**Data records:**
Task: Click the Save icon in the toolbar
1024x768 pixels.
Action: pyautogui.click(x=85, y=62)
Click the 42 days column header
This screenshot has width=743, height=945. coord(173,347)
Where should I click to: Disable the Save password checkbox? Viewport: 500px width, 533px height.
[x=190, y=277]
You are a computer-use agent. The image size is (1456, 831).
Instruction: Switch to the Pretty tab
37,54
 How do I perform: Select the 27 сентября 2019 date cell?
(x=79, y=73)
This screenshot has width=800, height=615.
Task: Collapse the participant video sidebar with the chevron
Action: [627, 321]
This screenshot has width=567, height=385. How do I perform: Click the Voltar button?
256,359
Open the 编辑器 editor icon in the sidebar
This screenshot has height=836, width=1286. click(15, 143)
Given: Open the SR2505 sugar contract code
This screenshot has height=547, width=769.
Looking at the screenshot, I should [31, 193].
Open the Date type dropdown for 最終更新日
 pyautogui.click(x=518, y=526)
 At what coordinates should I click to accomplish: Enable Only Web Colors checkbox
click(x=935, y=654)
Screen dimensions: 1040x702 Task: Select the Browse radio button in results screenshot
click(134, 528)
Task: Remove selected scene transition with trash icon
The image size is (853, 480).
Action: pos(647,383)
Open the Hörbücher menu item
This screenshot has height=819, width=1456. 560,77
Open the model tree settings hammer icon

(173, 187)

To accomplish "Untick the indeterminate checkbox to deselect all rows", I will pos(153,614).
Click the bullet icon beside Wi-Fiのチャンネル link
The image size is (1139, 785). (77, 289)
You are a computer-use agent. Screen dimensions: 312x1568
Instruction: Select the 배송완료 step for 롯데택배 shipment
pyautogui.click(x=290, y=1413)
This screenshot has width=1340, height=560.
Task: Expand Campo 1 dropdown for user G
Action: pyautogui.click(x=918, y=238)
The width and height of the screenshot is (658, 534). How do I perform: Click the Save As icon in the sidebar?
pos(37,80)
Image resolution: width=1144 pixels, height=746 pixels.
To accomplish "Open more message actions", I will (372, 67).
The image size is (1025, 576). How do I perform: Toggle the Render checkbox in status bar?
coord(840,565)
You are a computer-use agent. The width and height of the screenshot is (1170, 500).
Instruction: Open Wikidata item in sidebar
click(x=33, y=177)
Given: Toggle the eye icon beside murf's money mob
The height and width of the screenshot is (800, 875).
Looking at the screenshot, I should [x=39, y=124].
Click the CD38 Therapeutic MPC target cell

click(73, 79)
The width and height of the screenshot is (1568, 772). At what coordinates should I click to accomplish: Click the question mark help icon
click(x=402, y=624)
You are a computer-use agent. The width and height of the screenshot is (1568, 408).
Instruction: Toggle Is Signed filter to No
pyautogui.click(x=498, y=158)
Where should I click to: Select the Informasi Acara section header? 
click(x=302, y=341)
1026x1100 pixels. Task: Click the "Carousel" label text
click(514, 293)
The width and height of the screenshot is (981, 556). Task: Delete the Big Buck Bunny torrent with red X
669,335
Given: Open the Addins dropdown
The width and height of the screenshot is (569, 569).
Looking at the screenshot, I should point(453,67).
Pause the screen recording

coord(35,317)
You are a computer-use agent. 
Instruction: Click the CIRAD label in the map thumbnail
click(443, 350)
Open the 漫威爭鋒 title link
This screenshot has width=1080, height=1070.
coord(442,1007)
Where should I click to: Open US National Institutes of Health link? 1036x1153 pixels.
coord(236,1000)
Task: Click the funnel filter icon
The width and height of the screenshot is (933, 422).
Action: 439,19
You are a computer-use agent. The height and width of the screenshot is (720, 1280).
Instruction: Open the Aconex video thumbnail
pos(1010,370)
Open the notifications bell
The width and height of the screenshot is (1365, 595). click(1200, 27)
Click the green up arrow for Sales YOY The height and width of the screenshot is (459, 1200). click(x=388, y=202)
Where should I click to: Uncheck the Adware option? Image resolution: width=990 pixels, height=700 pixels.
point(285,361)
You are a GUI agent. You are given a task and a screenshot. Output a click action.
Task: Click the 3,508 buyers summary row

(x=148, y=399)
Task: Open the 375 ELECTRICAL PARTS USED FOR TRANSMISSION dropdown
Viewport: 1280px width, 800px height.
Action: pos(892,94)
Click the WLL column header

**EXERCISE PROMPT:**
Search the records above for "will". Copy each line where it is found.

**WRITTEN ANSWER:**
To accomplish "Untick the indeterminate checkbox to deselect all rows", I will pos(153,614).
To accomplish "Open more message actions", I will (372, 67).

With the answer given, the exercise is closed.